→ Task statement
Lines from the beginning of the data below through the one containing "The image size is (1557, 784)." are to be printed exactly as they appear.

→ Information provided
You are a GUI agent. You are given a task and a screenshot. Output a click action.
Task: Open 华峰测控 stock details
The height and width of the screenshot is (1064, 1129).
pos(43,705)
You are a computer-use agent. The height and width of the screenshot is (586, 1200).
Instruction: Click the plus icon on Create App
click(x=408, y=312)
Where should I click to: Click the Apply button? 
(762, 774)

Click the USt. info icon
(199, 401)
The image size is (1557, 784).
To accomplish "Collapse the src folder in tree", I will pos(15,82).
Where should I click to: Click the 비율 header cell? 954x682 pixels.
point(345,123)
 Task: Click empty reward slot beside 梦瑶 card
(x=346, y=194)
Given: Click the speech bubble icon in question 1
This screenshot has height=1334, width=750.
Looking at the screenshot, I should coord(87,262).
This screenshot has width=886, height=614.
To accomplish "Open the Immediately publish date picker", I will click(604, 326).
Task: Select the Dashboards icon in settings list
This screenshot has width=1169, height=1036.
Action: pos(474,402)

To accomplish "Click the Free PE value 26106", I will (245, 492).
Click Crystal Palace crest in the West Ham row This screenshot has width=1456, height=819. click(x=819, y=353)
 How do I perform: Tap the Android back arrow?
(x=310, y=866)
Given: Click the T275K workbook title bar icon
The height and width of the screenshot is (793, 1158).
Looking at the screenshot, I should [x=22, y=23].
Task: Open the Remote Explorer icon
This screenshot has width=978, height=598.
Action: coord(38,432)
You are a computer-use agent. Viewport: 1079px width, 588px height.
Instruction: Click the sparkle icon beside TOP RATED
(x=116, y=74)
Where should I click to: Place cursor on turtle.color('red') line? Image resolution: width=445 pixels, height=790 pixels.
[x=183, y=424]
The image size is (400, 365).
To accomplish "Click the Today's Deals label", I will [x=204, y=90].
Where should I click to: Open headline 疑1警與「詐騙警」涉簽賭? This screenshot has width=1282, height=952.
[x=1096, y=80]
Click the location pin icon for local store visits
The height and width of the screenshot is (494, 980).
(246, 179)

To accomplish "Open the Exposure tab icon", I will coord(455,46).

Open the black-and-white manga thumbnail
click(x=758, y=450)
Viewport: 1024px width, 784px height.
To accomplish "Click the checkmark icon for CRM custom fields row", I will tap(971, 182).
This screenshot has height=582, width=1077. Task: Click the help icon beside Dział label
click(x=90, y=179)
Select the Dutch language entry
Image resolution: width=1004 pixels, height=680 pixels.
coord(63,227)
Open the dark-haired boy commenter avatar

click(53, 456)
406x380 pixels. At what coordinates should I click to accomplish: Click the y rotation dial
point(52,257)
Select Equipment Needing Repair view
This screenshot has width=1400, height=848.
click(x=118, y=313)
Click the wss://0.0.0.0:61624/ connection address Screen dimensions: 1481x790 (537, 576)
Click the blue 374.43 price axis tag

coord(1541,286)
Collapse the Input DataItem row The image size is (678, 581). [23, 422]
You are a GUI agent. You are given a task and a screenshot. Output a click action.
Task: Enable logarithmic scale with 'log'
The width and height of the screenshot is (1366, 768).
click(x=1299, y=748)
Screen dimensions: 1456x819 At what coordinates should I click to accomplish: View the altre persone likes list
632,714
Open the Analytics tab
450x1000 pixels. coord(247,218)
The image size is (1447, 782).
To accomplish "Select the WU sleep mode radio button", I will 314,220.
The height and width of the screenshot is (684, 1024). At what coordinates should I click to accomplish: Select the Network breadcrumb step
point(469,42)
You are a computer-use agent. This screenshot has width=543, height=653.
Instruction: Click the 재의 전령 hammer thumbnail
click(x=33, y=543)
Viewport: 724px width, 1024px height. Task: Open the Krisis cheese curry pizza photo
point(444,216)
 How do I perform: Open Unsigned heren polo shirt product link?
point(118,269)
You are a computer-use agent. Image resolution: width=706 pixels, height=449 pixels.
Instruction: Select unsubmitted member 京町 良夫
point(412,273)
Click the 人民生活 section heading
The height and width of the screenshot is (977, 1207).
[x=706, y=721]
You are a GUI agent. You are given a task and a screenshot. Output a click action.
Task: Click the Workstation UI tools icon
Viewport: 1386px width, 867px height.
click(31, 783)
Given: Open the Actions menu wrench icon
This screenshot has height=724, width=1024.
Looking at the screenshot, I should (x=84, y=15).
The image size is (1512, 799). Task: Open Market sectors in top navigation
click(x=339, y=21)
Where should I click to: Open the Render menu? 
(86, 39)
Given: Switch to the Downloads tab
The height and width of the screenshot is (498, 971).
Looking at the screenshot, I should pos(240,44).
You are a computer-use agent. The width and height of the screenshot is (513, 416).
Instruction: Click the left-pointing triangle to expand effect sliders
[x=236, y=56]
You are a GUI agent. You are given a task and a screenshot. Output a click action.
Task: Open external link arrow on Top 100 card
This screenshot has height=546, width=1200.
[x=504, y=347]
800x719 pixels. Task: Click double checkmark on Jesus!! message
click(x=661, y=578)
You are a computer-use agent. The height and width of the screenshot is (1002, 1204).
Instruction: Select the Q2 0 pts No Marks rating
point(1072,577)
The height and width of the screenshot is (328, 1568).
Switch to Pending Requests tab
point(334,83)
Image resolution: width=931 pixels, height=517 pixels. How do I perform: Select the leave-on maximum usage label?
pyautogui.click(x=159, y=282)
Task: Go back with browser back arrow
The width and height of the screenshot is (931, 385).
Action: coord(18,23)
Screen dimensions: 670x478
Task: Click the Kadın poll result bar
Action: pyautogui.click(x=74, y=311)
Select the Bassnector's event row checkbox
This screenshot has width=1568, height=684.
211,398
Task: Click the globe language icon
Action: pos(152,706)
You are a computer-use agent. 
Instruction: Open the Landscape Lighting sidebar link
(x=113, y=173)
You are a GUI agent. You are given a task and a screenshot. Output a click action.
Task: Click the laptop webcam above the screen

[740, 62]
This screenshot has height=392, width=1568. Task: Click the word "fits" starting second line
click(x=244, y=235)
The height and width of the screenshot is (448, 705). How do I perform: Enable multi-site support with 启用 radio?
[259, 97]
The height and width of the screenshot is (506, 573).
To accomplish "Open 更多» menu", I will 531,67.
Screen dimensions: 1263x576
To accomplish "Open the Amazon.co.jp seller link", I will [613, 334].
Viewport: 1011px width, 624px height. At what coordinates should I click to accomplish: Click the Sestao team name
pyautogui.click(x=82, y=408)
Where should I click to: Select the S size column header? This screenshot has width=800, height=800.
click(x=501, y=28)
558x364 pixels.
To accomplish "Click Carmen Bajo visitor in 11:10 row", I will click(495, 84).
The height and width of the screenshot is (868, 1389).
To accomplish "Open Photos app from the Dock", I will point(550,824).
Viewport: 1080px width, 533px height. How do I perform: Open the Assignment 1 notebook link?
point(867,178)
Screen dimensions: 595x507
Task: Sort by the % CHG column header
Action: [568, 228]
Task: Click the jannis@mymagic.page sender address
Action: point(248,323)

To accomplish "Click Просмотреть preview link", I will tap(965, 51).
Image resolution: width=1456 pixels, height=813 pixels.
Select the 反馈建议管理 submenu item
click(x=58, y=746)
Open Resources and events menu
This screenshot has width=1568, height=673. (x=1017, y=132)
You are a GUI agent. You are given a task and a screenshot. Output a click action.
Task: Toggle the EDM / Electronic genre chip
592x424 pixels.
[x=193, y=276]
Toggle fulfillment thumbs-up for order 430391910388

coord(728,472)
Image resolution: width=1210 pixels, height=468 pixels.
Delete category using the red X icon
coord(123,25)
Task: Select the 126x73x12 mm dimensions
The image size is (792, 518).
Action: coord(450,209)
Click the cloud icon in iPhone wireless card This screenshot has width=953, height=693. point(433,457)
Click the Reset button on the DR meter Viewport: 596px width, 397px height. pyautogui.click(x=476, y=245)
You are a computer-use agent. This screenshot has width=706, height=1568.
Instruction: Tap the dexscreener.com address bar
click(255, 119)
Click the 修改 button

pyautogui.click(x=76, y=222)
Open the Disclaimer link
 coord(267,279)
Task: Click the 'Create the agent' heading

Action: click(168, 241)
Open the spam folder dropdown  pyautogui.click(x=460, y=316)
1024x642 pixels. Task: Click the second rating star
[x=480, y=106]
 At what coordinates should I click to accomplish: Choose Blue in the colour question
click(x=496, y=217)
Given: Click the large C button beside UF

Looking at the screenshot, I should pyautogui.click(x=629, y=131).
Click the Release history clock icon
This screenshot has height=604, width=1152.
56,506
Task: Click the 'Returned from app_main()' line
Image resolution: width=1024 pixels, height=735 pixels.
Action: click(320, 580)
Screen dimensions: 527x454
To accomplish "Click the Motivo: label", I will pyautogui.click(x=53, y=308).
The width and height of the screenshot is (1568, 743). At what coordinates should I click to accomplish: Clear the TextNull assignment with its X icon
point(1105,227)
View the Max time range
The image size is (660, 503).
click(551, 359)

→ Response for this exercise
You are a GUI agent. You are given a task and a screenshot. Output a click action.
Task: Open 华峰测控 stock details
The height and width of the screenshot is (1064, 1129).
pos(43,705)
You are a computer-use agent. The height and width of the screenshot is (586, 1200).
Instruction: Click the plus icon on Create App
click(x=408, y=312)
Where should I click to: Click the Apply button? 
(762, 774)

Click the USt. info icon
(199, 401)
The image size is (1557, 784).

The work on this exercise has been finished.